Selected text ->
* * *

No, the problem is with poems such as “The Titanic”, which is actually a clever idea: the ship never sank, and circles, housing infamous missing celebrities. Ah, but who shall appear? Why, John Kennedy, Elvis Presley, Hitler, and “the Roswell alien”. Moritz skirts the blandly expected with such references – something younger Canadian poets, like David McGimpsey, do far better, by knowing how to extend the audacious, near-empty bubble of such allusion and make it pop with real oomph.
Moritz, who clearly admires Stevens (see “The Jar” for damning evidence), sometimes lacks that great poet’s necessary saving angel, always-accurate (and enriched) verbal aim. In Moritz’s lesser poems sometimes the expected word, the first word, appears, and not one that seems fought for, and won.
In “The Butterfly”, a poem about an unearthly event, sublime and wondrous description is sought. We have “roiling gardens”, the creature is seen “hovering” and it even dives like “a fighter jet”.
Nothing terribly wrong with this, but in a poem about amazement, somehow all-too-poetic, the default moves are simply made. In “Your Story”, once again, “the perfect police erased you” – “erased” being the right word, maybe, but not the astonishing, revelatory one. It may be that Moritz is here testing the warring aspects of his art he delineates in “In A Thunder Shower”: “plain style” and “decadent decoration”.

* * *

Record excerpts ->
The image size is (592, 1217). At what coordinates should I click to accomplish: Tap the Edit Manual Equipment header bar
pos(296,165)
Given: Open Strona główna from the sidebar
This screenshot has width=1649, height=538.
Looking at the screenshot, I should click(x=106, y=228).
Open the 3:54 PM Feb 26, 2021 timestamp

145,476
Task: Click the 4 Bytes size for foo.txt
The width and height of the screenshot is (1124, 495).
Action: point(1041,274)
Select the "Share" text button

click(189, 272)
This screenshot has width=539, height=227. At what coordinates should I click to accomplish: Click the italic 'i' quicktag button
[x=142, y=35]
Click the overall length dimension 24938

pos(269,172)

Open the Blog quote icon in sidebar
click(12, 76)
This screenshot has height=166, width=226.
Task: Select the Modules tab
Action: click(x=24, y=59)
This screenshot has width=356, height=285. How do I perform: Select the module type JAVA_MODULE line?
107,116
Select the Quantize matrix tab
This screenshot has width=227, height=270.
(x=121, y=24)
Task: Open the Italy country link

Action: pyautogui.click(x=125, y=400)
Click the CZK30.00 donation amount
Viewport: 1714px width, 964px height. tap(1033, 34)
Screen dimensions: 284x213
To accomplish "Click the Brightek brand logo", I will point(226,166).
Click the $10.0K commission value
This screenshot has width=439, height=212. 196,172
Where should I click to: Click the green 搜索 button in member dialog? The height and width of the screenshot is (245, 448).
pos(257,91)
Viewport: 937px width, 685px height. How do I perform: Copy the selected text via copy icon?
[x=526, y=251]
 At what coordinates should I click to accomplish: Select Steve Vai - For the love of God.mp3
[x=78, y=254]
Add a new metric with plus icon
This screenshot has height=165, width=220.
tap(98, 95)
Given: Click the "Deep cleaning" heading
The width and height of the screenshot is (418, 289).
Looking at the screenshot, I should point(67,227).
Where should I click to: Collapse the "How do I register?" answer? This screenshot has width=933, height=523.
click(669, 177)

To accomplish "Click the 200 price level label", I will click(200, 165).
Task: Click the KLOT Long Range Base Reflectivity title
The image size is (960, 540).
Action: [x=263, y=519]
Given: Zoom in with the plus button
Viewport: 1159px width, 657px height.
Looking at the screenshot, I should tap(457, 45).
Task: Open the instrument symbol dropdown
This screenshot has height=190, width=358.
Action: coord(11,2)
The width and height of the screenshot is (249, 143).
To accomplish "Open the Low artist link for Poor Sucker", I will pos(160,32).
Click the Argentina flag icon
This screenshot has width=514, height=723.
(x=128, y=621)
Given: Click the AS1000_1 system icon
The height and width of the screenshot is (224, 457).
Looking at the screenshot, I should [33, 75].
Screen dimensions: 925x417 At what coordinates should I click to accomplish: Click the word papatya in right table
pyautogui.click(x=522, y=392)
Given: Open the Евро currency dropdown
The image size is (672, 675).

* * *

Can you reproduce the review of Moritz's poems above in full, word for word?

No, the problem is with poems such as “The Titanic”, which is actually a clever idea: the ship never sank, and circles, housing infamous missing celebrities. Ah, but who shall appear? Why, John Kennedy, Elvis Presley, Hitler, and “the Roswell alien”. Moritz skirts the blandly expected with such references – something younger Canadian poets, like David McGimpsey, do far better, by knowing how to extend the audacious, near-empty bubble of such allusion and make it pop with real oomph.
Moritz, who clearly admires Stevens (see “The Jar” for damning evidence), sometimes lacks that great poet’s necessary saving angel, always-accurate (and enriched) verbal aim. In Moritz’s lesser poems sometimes the expected word, the first word, appears, and not one that seems fought for, and won.
In “The Butterfly”, a poem about an unearthly event, sublime and wondrous description is sought. We have “roiling gardens”, the creature is seen “hovering” and it even dives like “a fighter jet”.
Nothing terribly wrong with this, but in a poem about amazement, somehow all-too-poetic, the default moves are simply made. In “Your Story”, once again, “the perfect police erased you” – “erased” being the right word, maybe, but not the astonishing, revelatory one. It may be that Moritz is here testing the warring aspects of his art he delineates in “In A Thunder Shower”: “plain style” and “decadent decoration”.